Glielo riconosceranno in molti. Dal collega Luciano Secchi (in arte Max Bunker) a Vasco Rossi. «Bonvi era un fumettista rock. O meglio, una rockstar del fumetto – ha dichiarato il cantante –. E le Sturmtruppen sono state la sua Opera rock. Per la sua capacità straordinaria di aver creato un linguaggio nuovo e universale». Non stupisce, dunque, la sfilza di premi collezionati da Bonvicini (su tutti, il Prix Saint Michel alla Fiera internazionale del libro nel 1973 e il Premio Andersen nell’89). Tanto meno la volontà dell’Archivio Bonvicini di restaurare e colorare digitalmente tutte le strisce in una complessa operazione durata un anno.

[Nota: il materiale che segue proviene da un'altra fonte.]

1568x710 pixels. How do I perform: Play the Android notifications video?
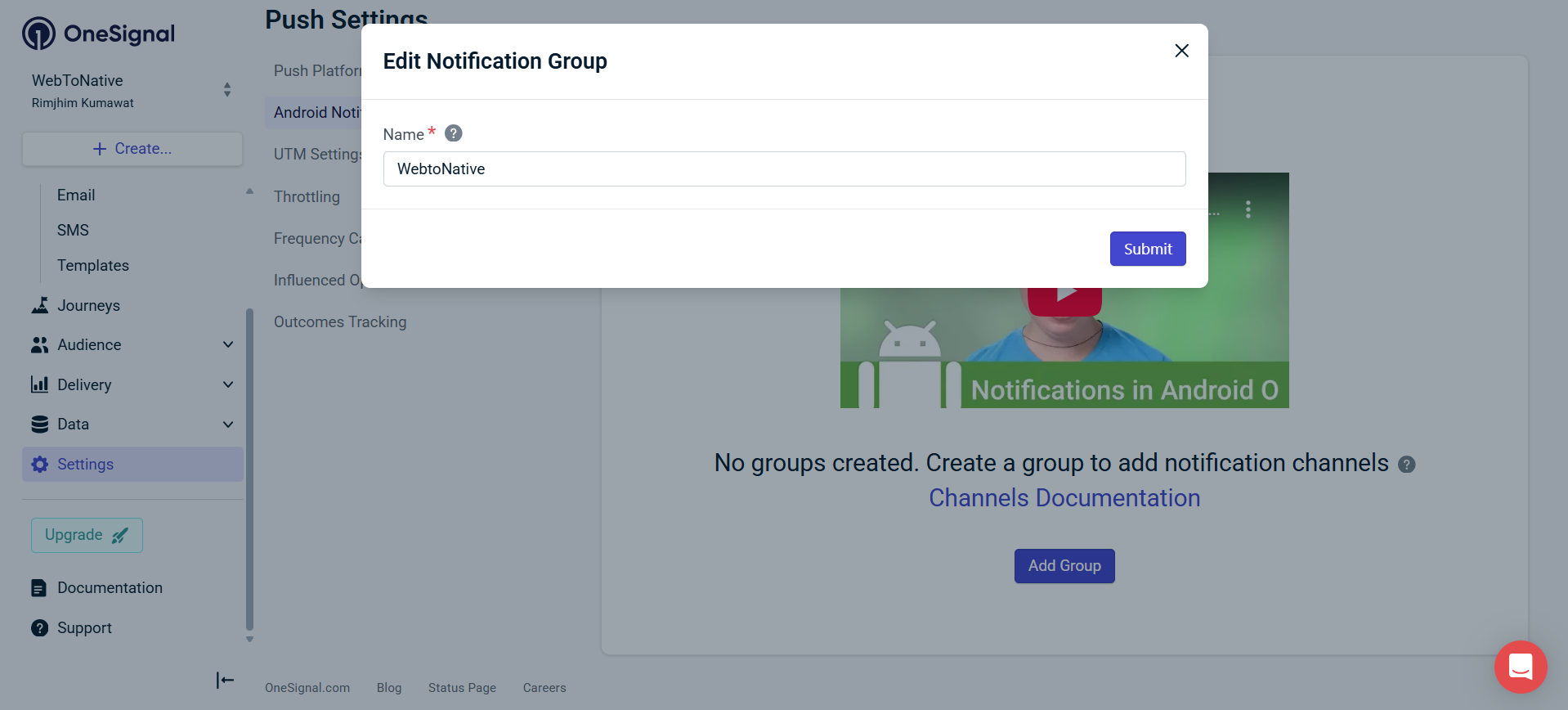coord(1064,296)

In mostra c’è spazio anche per questo restyling (raccontato in un video), come pure per le vignette di Cattivik (a cui Bonvi lavora dal ’69), per le Storie dello spazio profondo (su testi dell’amico Francesco Guccini), per Nick Carter (’72) e L’uomo di Tsushima (’78). Sono ormai lontani i tempi in cui il giovane Franco disegnava soldatini sulle tavole delle osterie modenesi. Nonostante la fama, comunque, il maestro è riuscito a preservare la sua autenticità.

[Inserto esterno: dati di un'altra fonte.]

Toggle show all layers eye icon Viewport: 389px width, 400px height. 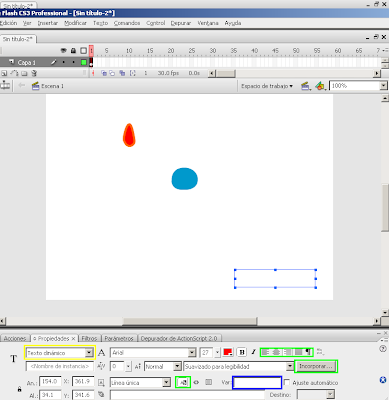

All’uscita della mostra il grosso book a disposizione dei visitatori ce lo conferma nuovamente. «Quanti ricordi» scrive uno. «Grazie Bonvi per farci sorridere ancora!» gli fa eco un altro. Diamo le spalle a Palazzo Fava e ci rituffiamo in via Manzoni. Una sirena, ora più familiare, irrompe un’ultima volta nei nostri timpani. Poi si placa e lascia spazio a una voce: «Mentre il silenzio scende sul campo di battaglia le eroiche Sturmtruppen si apprestano al meritato riposo – si congeda il narratore –, riusciranno gli invitti soldati a sopravvivere alla loro guerra perenne? Lo sapremo alla prossima battaglia».